Of course we realised there was no way to save the shed. So we did routine search, rescue, and destroy in the other areas of the school. The shed would have to go, there was no question. We’d have to burn it down. We suggested burning the beddings and linens from the rest of the school too, so the kids helped us carry everything into the shed. We had them wear hazmat suits to keep the bedbugs from jumping onto their bodies, they loved that!

It was going to cost a lot to replace all that stuff, but given the severity of the infestation, the school board was okay with it. We cleared all the cockroach nests and removed every bedbug we could find. Whatever we couldn’t burn, we treated and disinfected – from furniture, cushions, and mattresses, to wallpaper and desk drawers. Still, burning old sheets and ratty blankets made more sense than washing them in hot water and bleach.

Once everything was in place, we doused the whole place with petrol. We had to dig a trench all around the shed, stuff it with dried grass and kindling, then soak that with petrol too. The trench would start the fire, pushing it inwards while stopping flaming roaches from fleeing to new nesting spots. This was a huge operation, so we had to call in the council firefighting teams. The torch was going to be huge, so we needed their help keeping it from spreading.

Bad boys gone good

We gave the kids the honour of lighting matches – it was a regular bonfire for them, and they whooped and hollered the entire time. Everybody loves a good fire. The firefighters were strategically positioned around the flames. They had to let the shed burn to ash, making sure every pest was dead, but they also had to be sure the fire didn’t spread. So they kind of built a cage of high pressure water spray around the inferno. Some the kids handled hoses.

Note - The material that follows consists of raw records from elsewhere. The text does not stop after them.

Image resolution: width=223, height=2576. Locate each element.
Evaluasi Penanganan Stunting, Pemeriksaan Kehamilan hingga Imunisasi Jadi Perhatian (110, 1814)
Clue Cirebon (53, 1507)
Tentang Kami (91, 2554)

Our biggest worry was that the fire might reach the power lines, but those firefighters are pros, and the kids were pretty good too. The fire flamed for hours, and when it was all over, we gave the whole team – plus some community members who had come to gawk at the flames – some tips on pest avoidance. I’m sure a lot of those kids now want to be firefighters and pest control experts. Good. It’ll keep them out of trouble, and it’s all in a day’s work.